There are several advantages to pseudo-catalytic bioscavengers: First, their protein component is normally present in the circulation (e.g. BChE [16] in human serum and AChE [17] on red blood cells). Second, they rapidly sequester all types of OPNAs [18] as the latter are designed as cholinesterase inhibitors in the first place. Lastly, their reactivating oximes can reach inhibited AChE in peripheral nerve tissues and in some cases, in the central nervous system (CNS) [[19], [20], [21]]. However, there are several disadvantages to currently available reactivators: They exhibit narrow OPNA specificities and enable effective reactivation of only a number of OPNAs per reactivator [22,23]. They become ineffective following aging of the OP-cholinesterase bond, which is a rapid process in the case of OPNAs such as soman [24]. They have short circulatory residence times, and need replenishing in cases of continuing OPNA exposures [14]. Finally, the rate of OPNA hydrolysis by oxime-mediated reactivation, even by the most effective combinations of oxime, cholinesterase and OP (e.g. cyclosarin-inhibited HuAChE reactivated with HLö7, k_r2 = 9.3 × 10⁴ [M⁻¹min⁻¹] [25]), is ∼2–3 orders of magnitude slower than the hydrolytic rate required to efficiently prevent intoxication (see bellow). Therefore, the current status of pseudo-catalytic scavengers, suggests they are not efficient enough to detoxify OPNAs and prevent the inhibition of AChE at peripheral and CNS sites.

A more effective way of preventing OPNA intoxication would be to employ a highly efficient, broad-spectrum catalytic bioscavenger, which could rapidly inactivate the toxic isomers of OPNAs in the circulation. In order to do so using a low enzyme treatment-dose (<1 mg/kg), theoretical models predict that catalytic bioscavengers must have a catalytic efficiency (k_cat/K_M) of ≥1 × 10⁷ [M⁻¹ min⁻¹] with the toxic isomers of OPNAs [26,27]. Using enzymes with higher catalytic efficiencies (i.e. (k_cat/K_M) of ≥5 × 10⁷ [M⁻¹ min⁻¹]) as prophylactics would detoxify 96% of the OP in the circulation in less than 10 s and provide sign-free protection from intoxication [5,28]. Unfortunately, OPNAs are xenobiotic compounds that serve as promiscuous substrates for natural OP hydrolyzing (OPH) enzymes and are hydrolyzed with low catalytic efficiencies [29,30]. In addition, most OPH enzymes isolated so far tend to bind and inactivate the less toxic isomers of OPNAs more efficiently than the toxic ones [31,32]. Therefore, in order to obtain catalytic bioscavengers that could be used as effective medical countermeasures for OPNA intoxication, there is a need to greatly enhance both the activity and selectivity of natural enzymes towards the toxic isomers of OPNAs.

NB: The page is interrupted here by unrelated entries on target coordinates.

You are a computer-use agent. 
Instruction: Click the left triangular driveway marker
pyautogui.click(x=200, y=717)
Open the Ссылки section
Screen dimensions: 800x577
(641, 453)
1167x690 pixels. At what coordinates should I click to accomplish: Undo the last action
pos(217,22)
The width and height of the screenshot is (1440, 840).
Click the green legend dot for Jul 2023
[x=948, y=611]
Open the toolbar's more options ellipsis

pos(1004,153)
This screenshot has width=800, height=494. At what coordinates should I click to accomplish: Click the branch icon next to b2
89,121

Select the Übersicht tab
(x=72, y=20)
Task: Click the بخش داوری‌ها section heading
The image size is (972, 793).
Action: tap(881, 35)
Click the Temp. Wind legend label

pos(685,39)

In recent years, directed evolution and protein engineering techniques have been used successfully to generate catalytic bioscavengers with such properties [[33], [34], [35], [36], [37], [38]]. Here we aim to discuss proteins that have been suggested as candidates for catalytic bioscavenging, their activities and the efforts made to increase their OPNA hydrolyzing capabilities.